▶ [Task description]:
The lines to copy run from the one containing "Open 《托管检测与响应服务（原生版）服务协议》 link" to the end of the records below; repeat them exactly and include nothing else.

[Stored records]
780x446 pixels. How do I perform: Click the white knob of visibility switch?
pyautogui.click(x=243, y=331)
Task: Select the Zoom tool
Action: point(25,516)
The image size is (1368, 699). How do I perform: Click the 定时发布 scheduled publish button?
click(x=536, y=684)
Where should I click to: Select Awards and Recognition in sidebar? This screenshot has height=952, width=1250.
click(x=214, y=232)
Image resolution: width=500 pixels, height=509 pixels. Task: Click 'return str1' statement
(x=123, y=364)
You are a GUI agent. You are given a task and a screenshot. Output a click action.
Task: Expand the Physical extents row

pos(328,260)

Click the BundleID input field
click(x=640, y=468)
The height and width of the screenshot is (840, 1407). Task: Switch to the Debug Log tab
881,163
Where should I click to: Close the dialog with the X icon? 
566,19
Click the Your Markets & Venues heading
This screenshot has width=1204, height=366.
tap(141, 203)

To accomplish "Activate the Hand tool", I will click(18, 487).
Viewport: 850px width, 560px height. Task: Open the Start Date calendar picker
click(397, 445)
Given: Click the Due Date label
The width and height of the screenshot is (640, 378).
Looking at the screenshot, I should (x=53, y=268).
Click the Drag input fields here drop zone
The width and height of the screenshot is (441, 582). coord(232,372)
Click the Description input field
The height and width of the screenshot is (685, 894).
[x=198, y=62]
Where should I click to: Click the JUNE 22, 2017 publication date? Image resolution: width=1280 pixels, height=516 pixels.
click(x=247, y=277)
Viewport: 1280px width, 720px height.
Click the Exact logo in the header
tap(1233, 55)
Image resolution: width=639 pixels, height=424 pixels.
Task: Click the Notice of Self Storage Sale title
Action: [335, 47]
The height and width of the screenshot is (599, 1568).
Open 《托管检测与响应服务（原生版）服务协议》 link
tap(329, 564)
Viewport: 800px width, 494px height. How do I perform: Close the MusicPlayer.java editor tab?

▶ [Output for this exercise]:
Open 《托管检测与响应服务（原生版）服务协议》 link
tap(329, 564)
Viewport: 800px width, 494px height. How do I perform: Close the MusicPlayer.java editor tab?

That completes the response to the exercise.